The report is not just a review of the history of impeachment, though. It takes on Trump and the Republican strategy of trying to discredit the process rather than addressing the president’s behavior. On page 38, is Section VI, “Addressing Fallacies About Impeachment.” This section takes on Republicans’ attacks on the impeachment process, presenting definitive evidence that those attacks were not accurate. On page 48-49, the report actually lists how to sift “truth from fiction” in Trump’s statements, and warns that “when one or more of these red flags is present, there is reason to doubt that the President’s account of his motives is accurate. When they are all present simultaneously, that conclusion is virtually unavoidable.”
The document is a damning look at Trump’s behavior over both the Ukraine scandal and obstruction of justice.

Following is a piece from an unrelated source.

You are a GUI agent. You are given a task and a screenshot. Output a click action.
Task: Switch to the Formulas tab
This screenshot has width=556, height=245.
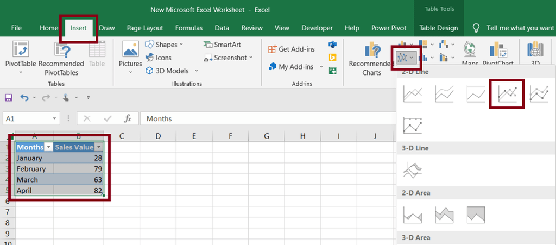tap(189, 28)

Here’s where things get really fuzzy. Also on Saturday, Ranking Member of the Judiciary Committee Doug Collins (R-GA) issued a press release that reads: “Chairman Nadler has no choice but to postpone Monday’s hearing in the wake of a last-minute document transmission that shows just how far Democrats have gone to pervert basic fairness. . . . Democrats waited until after Speaker Pelosi announced that articles of impeachment were imminent and chose the eve of the Judiciary Committee’s impeachment hearing to share loads of documents that Chairman Schiff has had since this investigation began.”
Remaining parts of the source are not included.